L’Abruzzo nelle foto di Tonino Di Venanzio

Da oggi a Palazzo Lepri a Chieti in mostra ottanta scatti dell’artista di San Valentino
CHIETI. Tutte le sfumature del bianco e nero per raccontare l’Abruzzo che non c’è più. Sarà inaugurata, questa mattina alle 10.30, a Palazzo Lepri a Chieti, la mostra fotografica dedicata a Tonino Di Venanzio, fotografo, artista e artigiano originario di San Valentino, che ha saputo immortalare con il suo obiettivo la vita familiare e sociale dell’Abruzzo, a cavallo tra gli anni ’30 e ’70. Saranno in mostra più di ottanta lastre originali degli anni ‘30 e ‘40, parte di un vasto archivio di immagini digitalizzate per l’occasione e riproposte al grande pubblico. Vent’anni di storia d’Abruzzo, immagini d’epoca che descrivono i momenti di festa, le scene dei matrimoni di paese, gli attimi di gioia familiare immortalati da Di Venanzio. La mostra, che ha scelto Chieti come sede in omaggio ai tanti anni di attività che Di Venanzio svolse toccando anche il capoluogo teatino, rimarrà aperta fino al 24 novembre.
Ma Di Venanzio, nella sua originalità creativa, non fu soltanto semplice testimone dietro la macchina, quanto piuttosto inventore e sperimentatore dell’arte fotografica a 360 gradi. Sono suoi alcuni dei primi “selfie”, autoritratti che lo vedono sorridente fumare la pipa nel suo studio fotografico a San Valentino, negli anni Sessanta. Oppure alcune composizioni fotografiche estremamente innovative per l’epoca, con tante piccole foto quadrate simili, ma diverse tra loro, montate tutte insieme in un’unica composizione fotografica, che ricorda quelle realizzate oggi con le modernissime “app” dei cellulari.

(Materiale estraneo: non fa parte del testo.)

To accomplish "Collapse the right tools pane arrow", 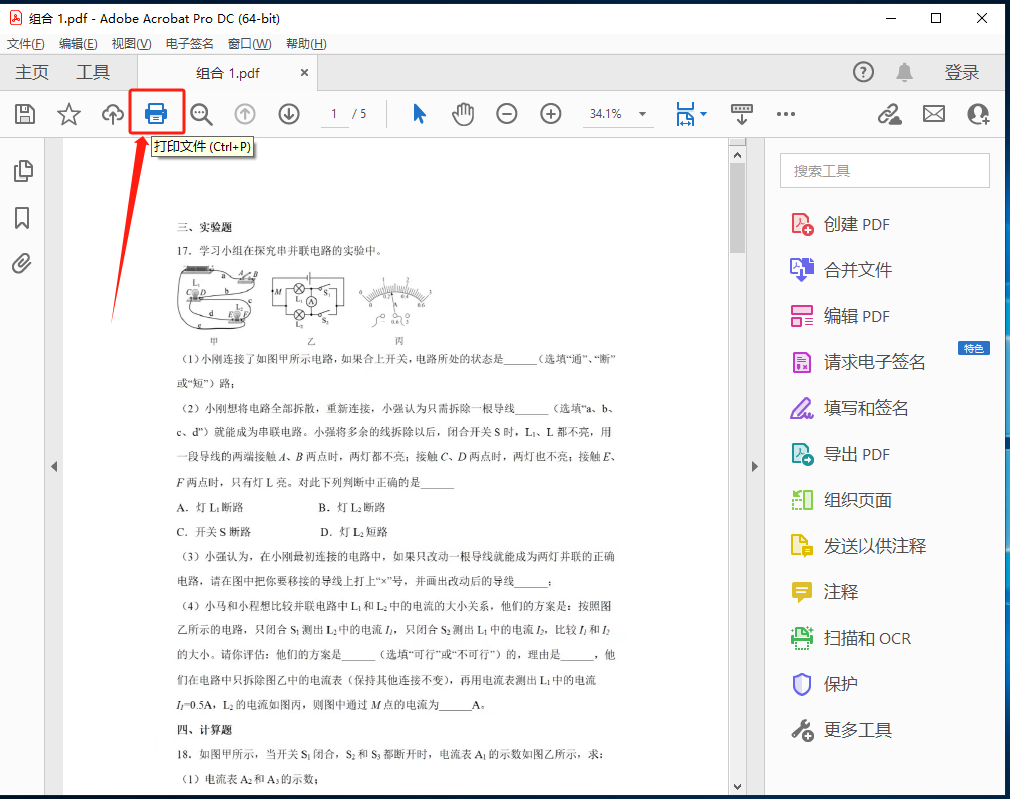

Una figura artistica, quella di Di Venanzio, talmente innovativa per la fotografia in Abruzzo, che viene studiata anche a scuola. In settembre, infatti, è partita la seconda edizione del corso di fotografia e di educazione all’immagine riservato agli alunni delle classi primarie e secondarie dell’Istituto comprensivo Croce di San Valentino, diretto dallaprofessoressa Daniela D’Alimonte. Scopo del progetto è quello di avvicinare i bambini all’arte della fotografia attraverso le immagini di Di Venanzio, la vita e le tradizioni familiari di un periodo storico a cavallo della Seconda guerra mondiale, in un contesto politico e sociale che altrimenti andrebbe perduto. A guidare i ragazzi con lezioni tecnico-pratiche, sarà Gianni Iovacchini, docente Fiaf. Il progetto si concluderà il mese di dicembre con una mostra e la premiazione delle foto dei ragazzi.